It can feel great to pay off your credit card, but then comes the question of what to do next.
You might think that cancelling a credit card is always the best option because you’re minimising the chances of racking up debt. However, while ditching an unused card can be beneficial for some borrowers, others may find that it can do more harm than good to their credit score.
Read on to hear experts give their views on cancelling your credit card versus keeping it.
3 reasons to cut up your card
Lenders may be wary of inactive cards
Dormant credit cards could concern mortgage or credit providers, especially if you have several open lines of credit.
Kelli Fielding, managing director of consumer interactive at credit reference agency TransUnion UK, recommends that you “close down any unused credit cards and cancel old agreements as lenders look at the number of active accounts you hold. This also provides potential lenders with a more accurate idea of what credit products are available to you and how they might impact your ability to borrow more.
“For example, if you’re applying for a new credit card but already have a credit card you don’t use, potential lenders may view this as suspicious or be concerned that you could be at risk of taking on too much debt, should you decide to suddenly use the older credit card as well as the new one.”
You can minimise the risk of fraud
Fielding also highlights that closing any unused cards could help to protect you from fraud.

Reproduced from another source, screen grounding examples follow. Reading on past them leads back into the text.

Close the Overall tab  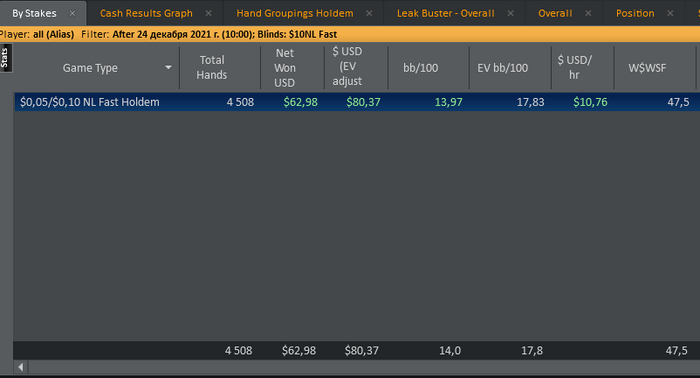[x=588, y=13]
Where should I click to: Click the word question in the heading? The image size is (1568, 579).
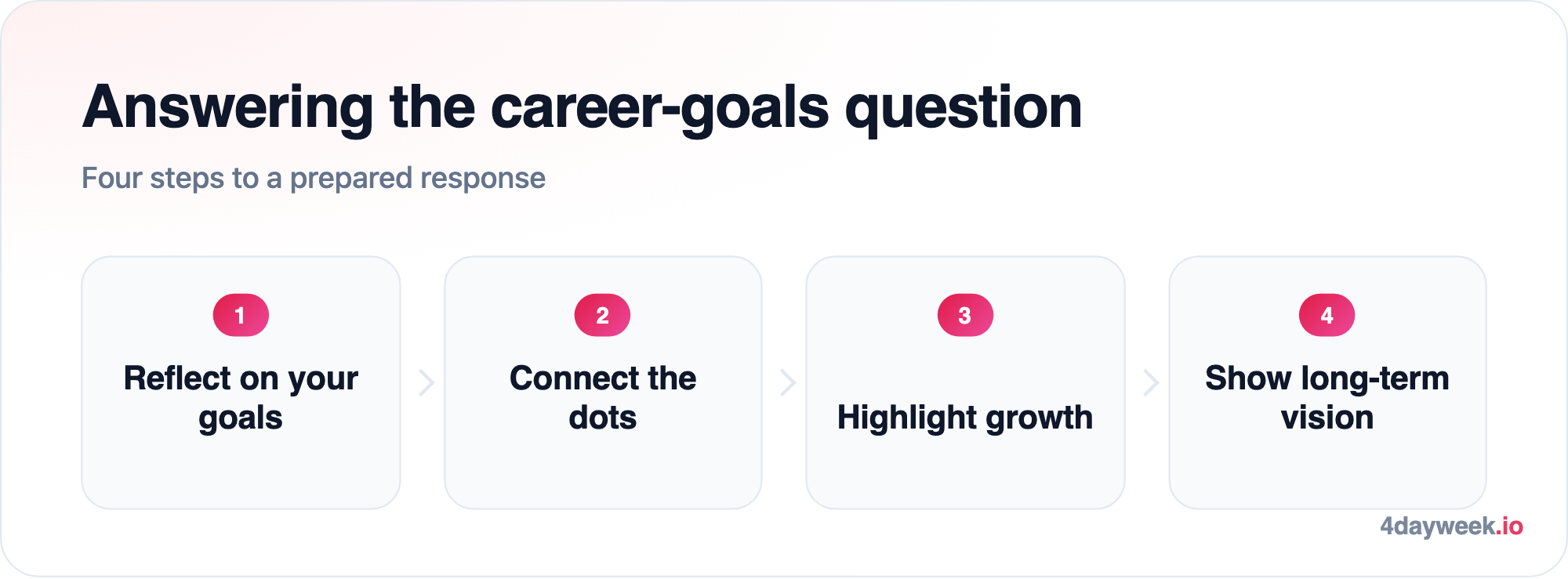(964, 108)
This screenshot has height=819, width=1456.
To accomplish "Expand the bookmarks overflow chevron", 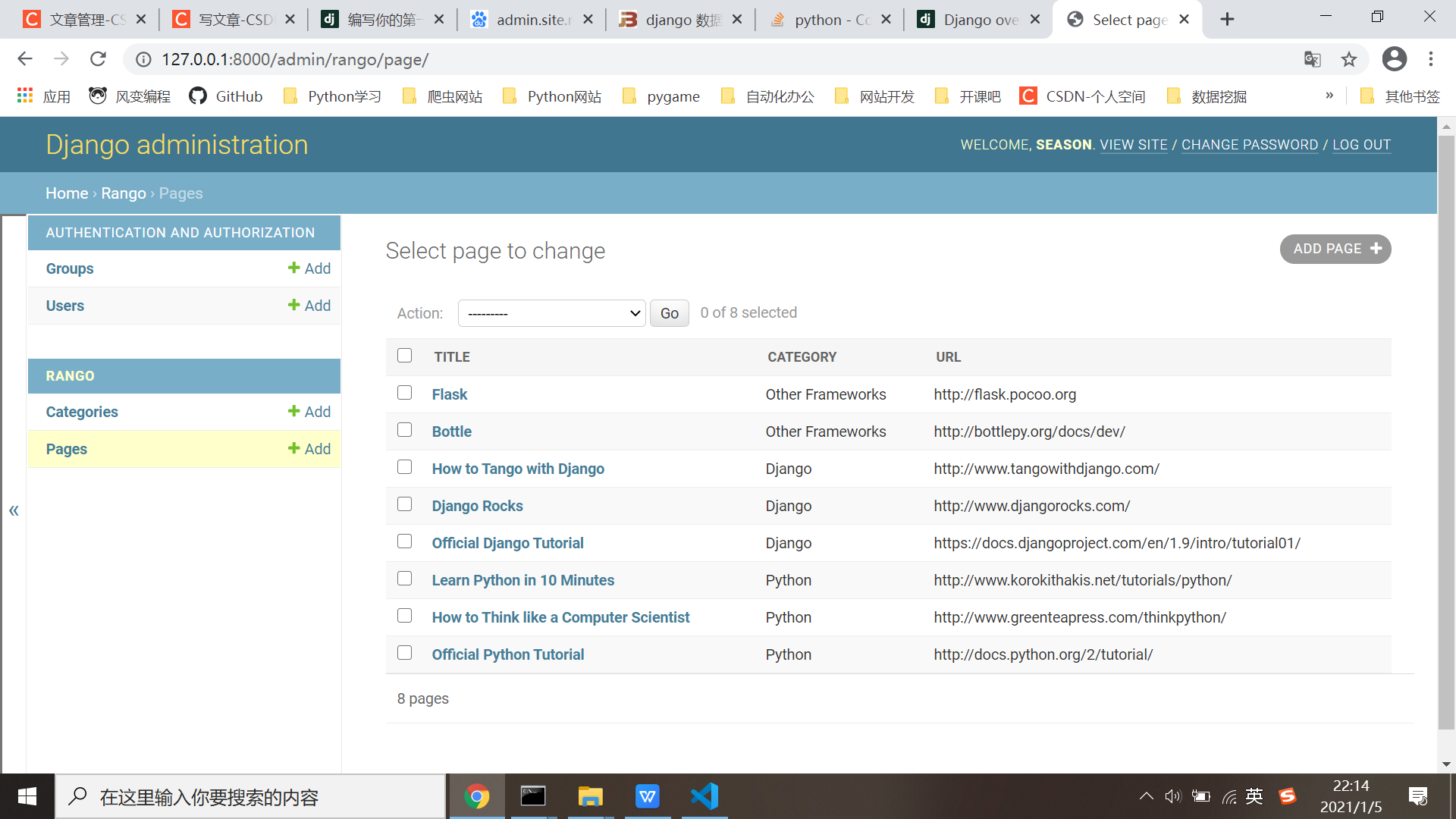I will 1329,96.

If you have a dormant credit card that you don’t check regularly, a fraudster could use it and build up debt in your name without you knowing.
Cancelling your card removes this danger, but you need to make sure you close your account and dispose of your card correctly to make sure a fraudster can’t use it.
It removes the temptation of overspending
One of the biggest dangers of credit cards is the ease with which you can spend and then potentially get into debt. As Fanny Snaith, a money and life coach, notes, closing a credit card can help prevent you from spending beyond your means, so this could be a wise move if you’ve previously struggled to pay off debt.
However, financial coach Rachel Rowley points out: “Cancelling the credit card doesn’t solve your issue with spending and credit. So, while cancelling the credit card could solve your short-term issue, it’s likely that you’ll get another one in the future and the cycle will continue.
“It would be better to learn how to master your money and create new, and better, financial habits and learn how to live within your budget.”
3 reasons to keep your credit card
It shows you can manage your finances
Lenders like to see long-standing, well-managed accounts when checking your credit file, so continuing to use your card responsibly could help any future applications for credit.
Keeping your card open is particularly important if you have a limited credit history, as it will be one of the only ways that future lenders can view your borrowing history and decide whether to lend to you.
What’s more, even if you have multiple credit cards, keeping them all open isn’t necessarily a bad thing if you can stay on top of repayments. According to Rowley, it shows lenders that you can successfully manage several credit accounts. She also highlights that different credit cards offer a range of rewards, such as cashback or air miles, so it can be useful to have several cards available for different purposes.
Having several cards is only likely to become an issue if you overspend and build up large amounts of unaffordable debt on them.
You can improve your credit score
Many factors inform your credit score, and your credit utilisation ratio is one of them. This is simply the amount of your available credit you are currently using. For example, if you have a total credit limit of £5,000 across three cards and you’re using £3,000 of this, your ratio would be 60%.
Snaith explains how cancelling a card will reduce the total amount of available credit you have, which could increase your credit utilisation ratio and have a negative impact on your credit score.
So, for example, if you have a total credit limit of £5,000 across three cards and cancel one of your cards which has a limit of £1,500, but still owe £3,000 across your two remaining cards, your credit utilisation ratio would significantly increase from 60% to around 85%.
A high credit utilisation ratio can be a concern to lenders, but keeping a credit card open will only help to lower your ratio if you don’t build up significant debt on it.
Ideally, you should aim to keep your credit utilisation ratio under 30%.
It gives flexibility for future spending
Keeping your credit card means you can use it as and when you need it. You may not be planning a large purchase now or be able to predict an emergency expense, but that’s not to say there isn’t one on the horizon. Keeping hold of your card means you won’t have to apply for a new card, which would involve a credit check and leave a mark on your credit file.
As long as you are disciplined and don’t spend unnecessarily, having the same credit card for a long period of time, which you use as and when you need it, will typically be a better option than regularly cancelling cards and applying for new ones.